__Work to complete__
Can you give the data below as a Markdown table with the columns "Row" and "Line", one numbered row per line, skipping blank lines and leaving out the pictures?

[start]

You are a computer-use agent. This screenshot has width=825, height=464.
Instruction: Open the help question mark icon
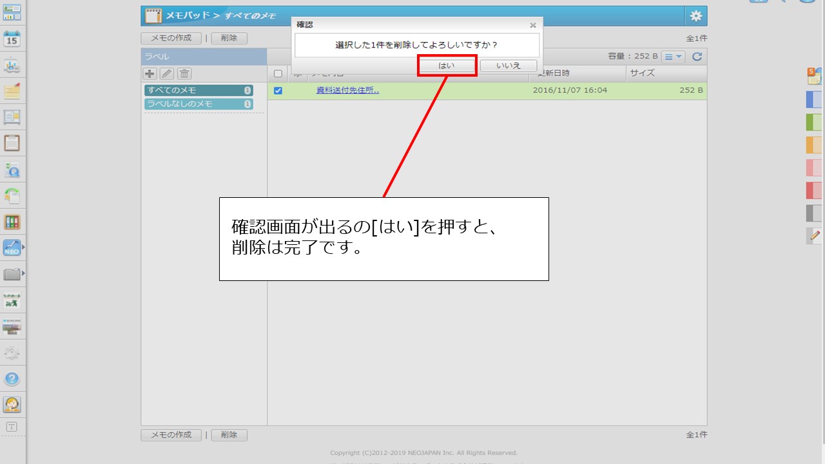pos(12,379)
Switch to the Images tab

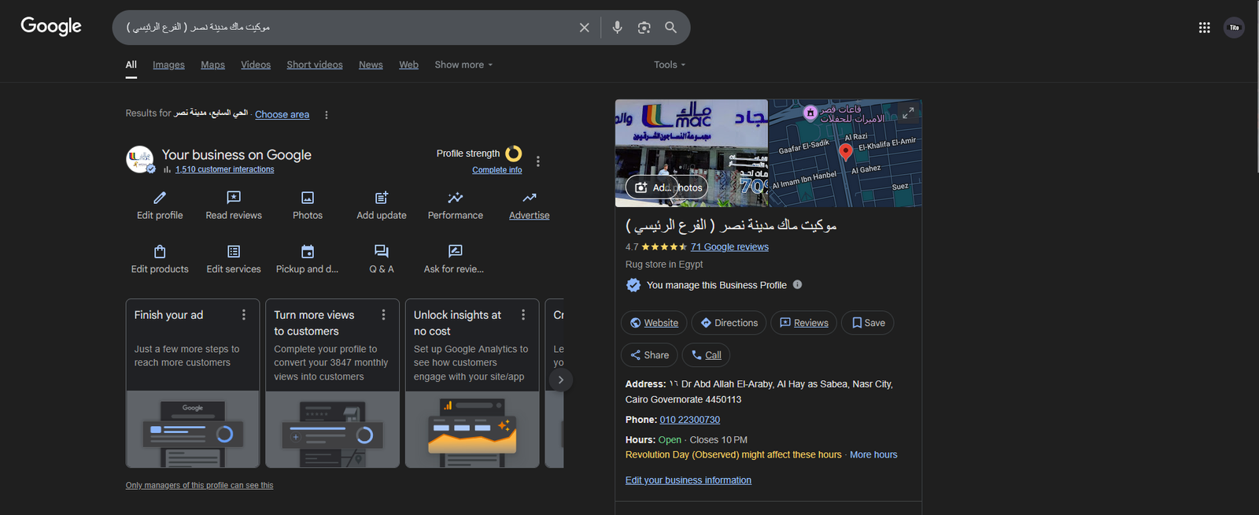(168, 65)
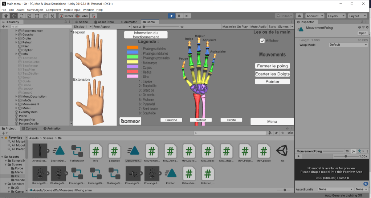Select the ForRotation animator controller asset
This screenshot has height=198, width=371.
pyautogui.click(x=77, y=151)
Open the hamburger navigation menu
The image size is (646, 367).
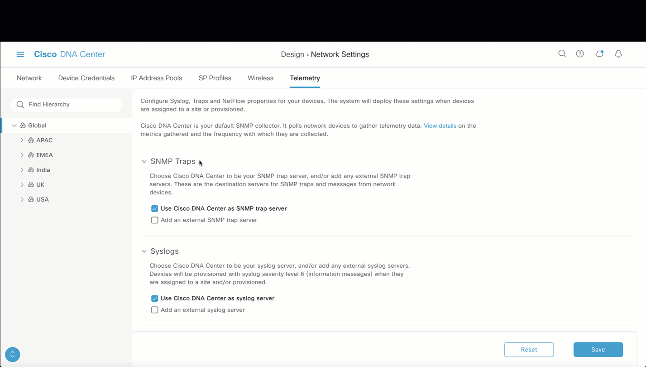[20, 54]
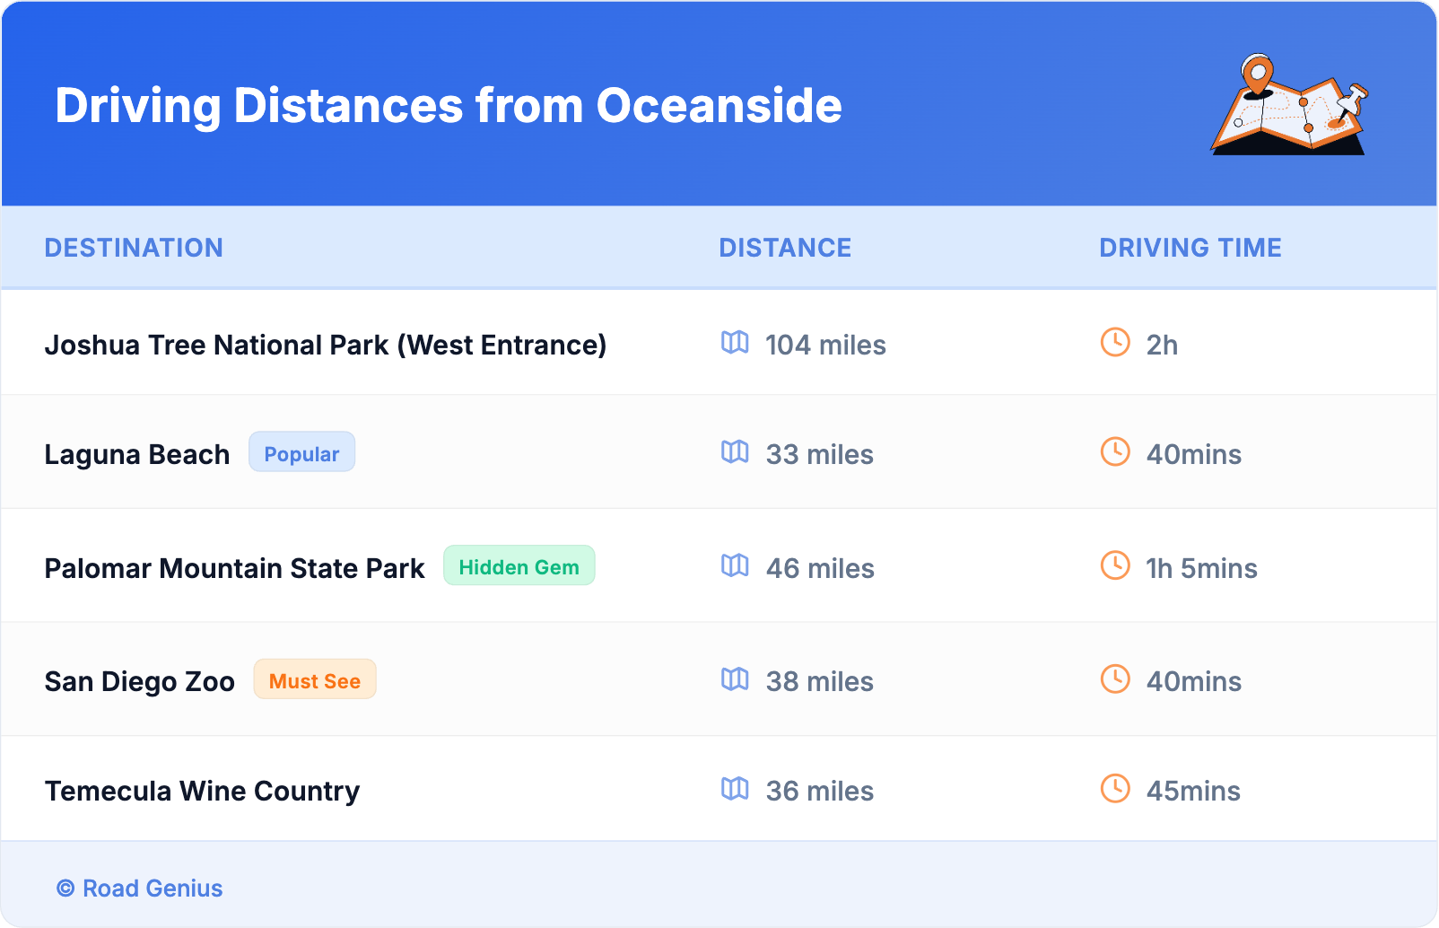Click the Destination column header
The width and height of the screenshot is (1439, 928).
(134, 248)
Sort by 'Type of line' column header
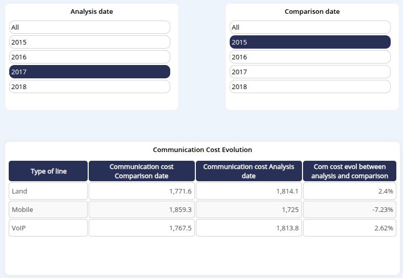The image size is (403, 278). coord(48,171)
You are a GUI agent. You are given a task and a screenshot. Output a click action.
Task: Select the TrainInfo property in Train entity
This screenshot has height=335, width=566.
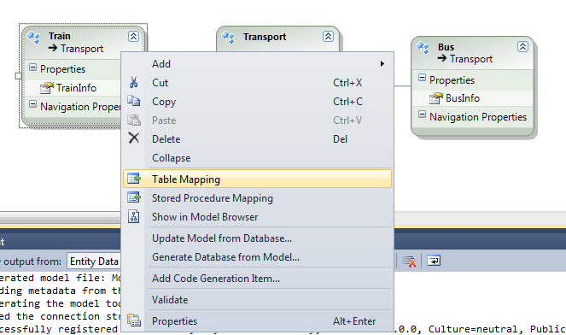coord(76,88)
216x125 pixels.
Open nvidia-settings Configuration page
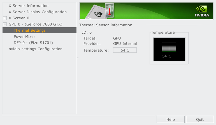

[end]

__Answer to the problem__
| Row | Line |
|---|---|
| 1 | You are a computer-use agent. This screenshot has width=825, height=464. |
| 2 | Instruction: Open the help question mark icon |
| 3 | pos(12,379) |
| 4 | Switch to the Images tab |
| 5 | (168, 65) |
| 6 | Select the ForRotation animator controller asset |
| 7 | This screenshot has height=198, width=371. |
| 8 | pyautogui.click(x=77, y=151) |
| 9 | Open the hamburger navigation menu |
| 10 | The image size is (646, 367). |
| 11 | [20, 54] |
| 12 | Click the Destination column header |
| 13 | The width and height of the screenshot is (1439, 928). |
| 14 | (134, 248) |
| 15 | Sort by 'Type of line' column header |
| 16 | The image size is (403, 278). coord(48,171) |
| 17 | You are a GUI agent. You are given a task and a screenshot. Output a click action. |
| 18 | Task: Select the TrainInfo property in Train entity |
| 19 | This screenshot has height=335, width=566. |
| 20 | coord(76,88) |
| 21 | 216x125 pixels. |
| 22 | Open nvidia-settings Configuration page |